Parquet Data Sources

Description of process

This process involves creating a Parquet Data Source based on information sources and other views, and loading a .parquet file into the Azure Data Lake Gen 2 Storage folder.

Add new Parquet Data Source: 

Through IFS Cloud Web, Parquet Data Sources can be created and saved. Selection of the Source Origin and Load Type, required columns can be done depending on the requirement. 

Load Parquet Data Source:

Once the Parquet data source is created, it can be loaded into a target Data Lake destination (Self-Hosted Data Lake, IFS.ai Platform Data Lake). Loading moves data from oracle into the ADLSG2 by creating .parquet files in the defined folders. Loading action can be triggered via an Analysis Model, Workload Job Definition or based on an explicit trigger to load a Parquet Data Source. The specific destination can be defined when creating a New Data Source.
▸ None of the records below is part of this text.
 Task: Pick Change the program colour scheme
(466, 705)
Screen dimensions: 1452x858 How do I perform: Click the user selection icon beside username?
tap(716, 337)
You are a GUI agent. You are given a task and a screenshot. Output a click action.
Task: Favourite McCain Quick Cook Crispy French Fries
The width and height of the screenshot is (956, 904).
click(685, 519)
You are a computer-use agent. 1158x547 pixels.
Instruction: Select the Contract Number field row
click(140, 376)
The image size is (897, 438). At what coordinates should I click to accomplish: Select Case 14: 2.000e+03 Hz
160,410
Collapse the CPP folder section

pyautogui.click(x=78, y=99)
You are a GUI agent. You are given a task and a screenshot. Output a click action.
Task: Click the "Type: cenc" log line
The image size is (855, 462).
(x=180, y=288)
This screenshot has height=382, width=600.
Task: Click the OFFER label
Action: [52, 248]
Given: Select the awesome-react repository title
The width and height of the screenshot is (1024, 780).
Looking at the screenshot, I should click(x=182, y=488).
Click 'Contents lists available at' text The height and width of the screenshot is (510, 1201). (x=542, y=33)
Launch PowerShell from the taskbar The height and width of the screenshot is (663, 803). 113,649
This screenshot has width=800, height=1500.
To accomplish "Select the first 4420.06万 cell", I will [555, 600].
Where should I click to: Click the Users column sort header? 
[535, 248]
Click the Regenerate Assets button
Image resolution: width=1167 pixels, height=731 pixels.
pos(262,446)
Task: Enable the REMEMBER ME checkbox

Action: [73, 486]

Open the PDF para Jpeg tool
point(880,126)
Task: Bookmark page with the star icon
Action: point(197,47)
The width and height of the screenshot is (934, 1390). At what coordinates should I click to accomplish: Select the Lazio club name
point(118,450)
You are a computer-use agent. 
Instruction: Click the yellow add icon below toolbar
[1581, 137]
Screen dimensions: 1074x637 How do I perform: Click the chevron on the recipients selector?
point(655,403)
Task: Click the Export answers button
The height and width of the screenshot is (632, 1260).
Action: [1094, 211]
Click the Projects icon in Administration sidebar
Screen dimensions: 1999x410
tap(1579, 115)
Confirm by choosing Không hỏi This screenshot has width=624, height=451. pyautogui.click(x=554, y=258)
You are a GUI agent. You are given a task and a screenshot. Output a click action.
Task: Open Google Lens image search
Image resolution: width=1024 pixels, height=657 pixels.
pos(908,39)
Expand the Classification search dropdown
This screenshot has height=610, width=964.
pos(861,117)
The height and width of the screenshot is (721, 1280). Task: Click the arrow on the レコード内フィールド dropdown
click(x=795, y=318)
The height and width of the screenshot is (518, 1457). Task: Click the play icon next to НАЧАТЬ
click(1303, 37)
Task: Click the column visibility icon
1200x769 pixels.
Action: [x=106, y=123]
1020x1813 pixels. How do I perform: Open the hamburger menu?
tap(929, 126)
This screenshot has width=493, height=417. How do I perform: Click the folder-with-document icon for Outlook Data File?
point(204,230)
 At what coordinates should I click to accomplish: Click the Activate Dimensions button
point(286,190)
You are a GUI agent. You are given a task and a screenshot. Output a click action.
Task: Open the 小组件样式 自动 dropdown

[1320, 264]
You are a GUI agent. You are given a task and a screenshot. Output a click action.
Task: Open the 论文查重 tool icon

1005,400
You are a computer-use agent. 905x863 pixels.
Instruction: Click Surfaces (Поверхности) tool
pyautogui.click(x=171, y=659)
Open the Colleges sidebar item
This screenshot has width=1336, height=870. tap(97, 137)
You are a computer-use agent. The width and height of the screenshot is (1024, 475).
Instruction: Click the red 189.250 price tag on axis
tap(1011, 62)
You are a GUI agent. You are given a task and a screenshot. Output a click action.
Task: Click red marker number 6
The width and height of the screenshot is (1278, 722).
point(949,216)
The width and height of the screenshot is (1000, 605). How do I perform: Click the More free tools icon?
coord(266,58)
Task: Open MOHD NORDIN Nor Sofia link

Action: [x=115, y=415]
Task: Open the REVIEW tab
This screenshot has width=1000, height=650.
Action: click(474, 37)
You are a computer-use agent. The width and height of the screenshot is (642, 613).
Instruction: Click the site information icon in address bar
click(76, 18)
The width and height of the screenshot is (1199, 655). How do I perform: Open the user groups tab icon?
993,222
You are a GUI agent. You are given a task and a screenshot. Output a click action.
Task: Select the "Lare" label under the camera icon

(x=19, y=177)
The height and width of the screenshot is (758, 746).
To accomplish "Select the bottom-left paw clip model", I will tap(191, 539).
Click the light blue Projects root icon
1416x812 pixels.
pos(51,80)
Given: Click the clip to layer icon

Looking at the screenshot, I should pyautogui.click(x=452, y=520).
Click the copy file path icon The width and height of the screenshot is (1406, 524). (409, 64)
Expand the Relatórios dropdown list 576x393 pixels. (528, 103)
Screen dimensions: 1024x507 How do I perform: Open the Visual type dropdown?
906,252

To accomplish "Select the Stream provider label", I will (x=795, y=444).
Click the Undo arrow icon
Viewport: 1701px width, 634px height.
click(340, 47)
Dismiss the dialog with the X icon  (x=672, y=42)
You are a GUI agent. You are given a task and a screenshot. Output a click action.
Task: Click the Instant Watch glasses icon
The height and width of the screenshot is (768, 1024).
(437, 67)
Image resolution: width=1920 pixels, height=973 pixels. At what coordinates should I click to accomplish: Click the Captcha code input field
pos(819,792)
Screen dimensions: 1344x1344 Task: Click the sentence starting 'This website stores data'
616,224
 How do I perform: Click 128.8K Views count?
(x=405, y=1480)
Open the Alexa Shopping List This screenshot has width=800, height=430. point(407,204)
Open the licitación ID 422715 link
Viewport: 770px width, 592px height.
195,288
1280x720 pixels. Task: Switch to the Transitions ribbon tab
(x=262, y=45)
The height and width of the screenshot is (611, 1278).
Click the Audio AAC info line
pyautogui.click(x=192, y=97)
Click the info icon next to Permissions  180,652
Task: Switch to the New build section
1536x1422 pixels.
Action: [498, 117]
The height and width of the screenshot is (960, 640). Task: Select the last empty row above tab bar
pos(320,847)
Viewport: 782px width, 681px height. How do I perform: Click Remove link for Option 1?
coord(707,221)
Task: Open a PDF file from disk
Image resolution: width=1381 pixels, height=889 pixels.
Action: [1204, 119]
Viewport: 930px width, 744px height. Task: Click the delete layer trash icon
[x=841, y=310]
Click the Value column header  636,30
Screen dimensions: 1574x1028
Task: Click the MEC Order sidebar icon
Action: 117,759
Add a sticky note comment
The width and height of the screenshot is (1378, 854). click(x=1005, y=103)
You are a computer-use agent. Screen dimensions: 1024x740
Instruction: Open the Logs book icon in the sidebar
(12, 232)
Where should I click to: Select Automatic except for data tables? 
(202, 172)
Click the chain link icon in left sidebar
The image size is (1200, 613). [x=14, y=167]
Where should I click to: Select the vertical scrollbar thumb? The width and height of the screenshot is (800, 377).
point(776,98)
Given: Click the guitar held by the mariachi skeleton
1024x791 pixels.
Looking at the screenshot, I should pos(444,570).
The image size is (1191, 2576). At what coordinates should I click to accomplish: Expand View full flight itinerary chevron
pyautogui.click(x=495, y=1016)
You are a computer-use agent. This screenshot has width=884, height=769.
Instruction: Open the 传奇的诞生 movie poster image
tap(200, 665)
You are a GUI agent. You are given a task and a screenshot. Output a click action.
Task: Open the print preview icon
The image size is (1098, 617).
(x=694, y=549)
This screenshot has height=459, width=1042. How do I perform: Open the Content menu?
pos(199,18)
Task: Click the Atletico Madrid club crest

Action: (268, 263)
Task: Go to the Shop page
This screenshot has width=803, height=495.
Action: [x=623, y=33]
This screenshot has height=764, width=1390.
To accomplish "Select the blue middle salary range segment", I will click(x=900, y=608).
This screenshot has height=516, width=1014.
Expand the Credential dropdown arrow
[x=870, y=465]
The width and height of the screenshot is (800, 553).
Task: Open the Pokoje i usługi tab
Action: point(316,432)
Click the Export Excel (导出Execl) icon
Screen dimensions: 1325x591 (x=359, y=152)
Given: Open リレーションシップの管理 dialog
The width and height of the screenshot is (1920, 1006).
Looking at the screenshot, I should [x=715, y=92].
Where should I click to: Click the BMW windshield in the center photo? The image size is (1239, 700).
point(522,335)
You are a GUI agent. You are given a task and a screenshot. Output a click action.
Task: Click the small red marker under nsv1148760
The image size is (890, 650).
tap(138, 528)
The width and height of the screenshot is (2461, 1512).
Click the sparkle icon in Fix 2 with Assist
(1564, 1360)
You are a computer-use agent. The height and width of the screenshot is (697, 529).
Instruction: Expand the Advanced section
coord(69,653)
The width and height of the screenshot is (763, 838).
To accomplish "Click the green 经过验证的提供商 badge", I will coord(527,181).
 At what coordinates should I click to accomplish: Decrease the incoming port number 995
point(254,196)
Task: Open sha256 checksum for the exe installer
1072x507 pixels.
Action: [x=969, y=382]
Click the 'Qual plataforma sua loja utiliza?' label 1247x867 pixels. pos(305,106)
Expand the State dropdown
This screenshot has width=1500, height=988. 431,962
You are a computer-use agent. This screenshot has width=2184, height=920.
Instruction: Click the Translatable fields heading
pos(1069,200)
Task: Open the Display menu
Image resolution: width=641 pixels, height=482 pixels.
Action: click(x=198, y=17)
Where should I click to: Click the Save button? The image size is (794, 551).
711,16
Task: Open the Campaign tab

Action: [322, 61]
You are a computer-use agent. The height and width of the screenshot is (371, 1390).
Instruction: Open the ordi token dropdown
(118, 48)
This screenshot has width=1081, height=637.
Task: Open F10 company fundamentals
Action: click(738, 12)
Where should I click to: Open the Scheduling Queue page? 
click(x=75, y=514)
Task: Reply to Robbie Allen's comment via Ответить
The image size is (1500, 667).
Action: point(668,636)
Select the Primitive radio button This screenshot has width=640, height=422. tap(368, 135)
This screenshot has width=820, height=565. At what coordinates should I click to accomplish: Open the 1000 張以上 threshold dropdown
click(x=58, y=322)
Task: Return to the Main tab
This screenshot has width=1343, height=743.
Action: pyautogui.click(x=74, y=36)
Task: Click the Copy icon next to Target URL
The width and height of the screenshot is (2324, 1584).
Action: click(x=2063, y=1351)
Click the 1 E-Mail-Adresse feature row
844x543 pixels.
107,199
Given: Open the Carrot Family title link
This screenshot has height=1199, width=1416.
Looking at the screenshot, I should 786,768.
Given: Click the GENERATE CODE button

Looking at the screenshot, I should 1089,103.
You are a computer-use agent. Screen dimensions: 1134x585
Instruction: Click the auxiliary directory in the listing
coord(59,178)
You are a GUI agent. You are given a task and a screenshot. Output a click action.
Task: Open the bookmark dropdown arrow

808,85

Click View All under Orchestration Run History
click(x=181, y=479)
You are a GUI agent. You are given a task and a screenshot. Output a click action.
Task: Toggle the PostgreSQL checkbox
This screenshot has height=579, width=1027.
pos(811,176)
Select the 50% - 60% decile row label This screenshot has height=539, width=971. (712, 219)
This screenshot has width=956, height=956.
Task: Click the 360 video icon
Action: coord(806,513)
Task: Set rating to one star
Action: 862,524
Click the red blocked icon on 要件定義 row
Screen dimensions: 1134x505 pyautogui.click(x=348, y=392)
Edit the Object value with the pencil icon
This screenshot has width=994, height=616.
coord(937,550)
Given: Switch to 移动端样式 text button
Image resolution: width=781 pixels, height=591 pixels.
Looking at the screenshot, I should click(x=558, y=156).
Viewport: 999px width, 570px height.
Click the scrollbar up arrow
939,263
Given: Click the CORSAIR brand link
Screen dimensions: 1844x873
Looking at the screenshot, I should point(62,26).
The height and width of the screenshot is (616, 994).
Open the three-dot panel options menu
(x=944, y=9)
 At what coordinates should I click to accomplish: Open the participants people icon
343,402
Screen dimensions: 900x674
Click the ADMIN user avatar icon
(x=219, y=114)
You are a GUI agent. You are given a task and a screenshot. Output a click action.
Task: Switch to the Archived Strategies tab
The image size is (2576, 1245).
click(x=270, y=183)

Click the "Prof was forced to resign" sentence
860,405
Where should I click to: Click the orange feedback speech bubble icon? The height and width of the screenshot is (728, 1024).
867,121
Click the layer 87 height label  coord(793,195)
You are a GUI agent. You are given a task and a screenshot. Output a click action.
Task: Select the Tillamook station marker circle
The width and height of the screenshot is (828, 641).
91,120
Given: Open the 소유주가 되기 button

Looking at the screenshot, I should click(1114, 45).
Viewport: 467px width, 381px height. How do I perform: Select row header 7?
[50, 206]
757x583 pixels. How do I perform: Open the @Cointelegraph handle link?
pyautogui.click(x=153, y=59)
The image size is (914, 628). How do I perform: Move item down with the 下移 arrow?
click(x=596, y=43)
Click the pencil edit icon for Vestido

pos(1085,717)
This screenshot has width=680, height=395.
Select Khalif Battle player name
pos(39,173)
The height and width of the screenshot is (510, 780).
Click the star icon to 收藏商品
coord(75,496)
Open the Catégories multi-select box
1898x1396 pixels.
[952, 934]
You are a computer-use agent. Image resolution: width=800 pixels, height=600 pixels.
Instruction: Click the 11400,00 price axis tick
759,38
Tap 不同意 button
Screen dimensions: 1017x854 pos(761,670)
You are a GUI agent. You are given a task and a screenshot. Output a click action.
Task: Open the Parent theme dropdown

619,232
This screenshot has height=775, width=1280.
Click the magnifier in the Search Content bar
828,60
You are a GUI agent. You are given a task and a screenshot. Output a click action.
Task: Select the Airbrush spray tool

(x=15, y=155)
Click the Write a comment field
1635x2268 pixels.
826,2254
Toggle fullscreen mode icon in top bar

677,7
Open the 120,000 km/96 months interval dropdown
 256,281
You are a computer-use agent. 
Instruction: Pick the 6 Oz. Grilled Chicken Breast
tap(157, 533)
Else, it will be determined based on the case of the trigger.

 During the source creation, Load Type can be selected, and during the Parquet Data Source refresh process, .parquet files are created based on the specified Load Type

Edit existing Parquet Data Source:   

Once the  Parquet Data Source is Loaded, there is an option to Edit the Parquet Data Sources. 

  1. Edit Max Age 
  2. Edit Columns 
  3. Edit Description 
  4. Edit Destination
  5. Edit Incremental Load Details   

Once the editing is completed, performing an Explicit Load via IFS Cloud Web is a must, to reflect the changes in the ADLS Gen 2.   

Import/Export Parquet Data Source: 

Loaded Parquet Data Sources can be exported from one environment and imported to another environment (From DEV ,UAT/PROD).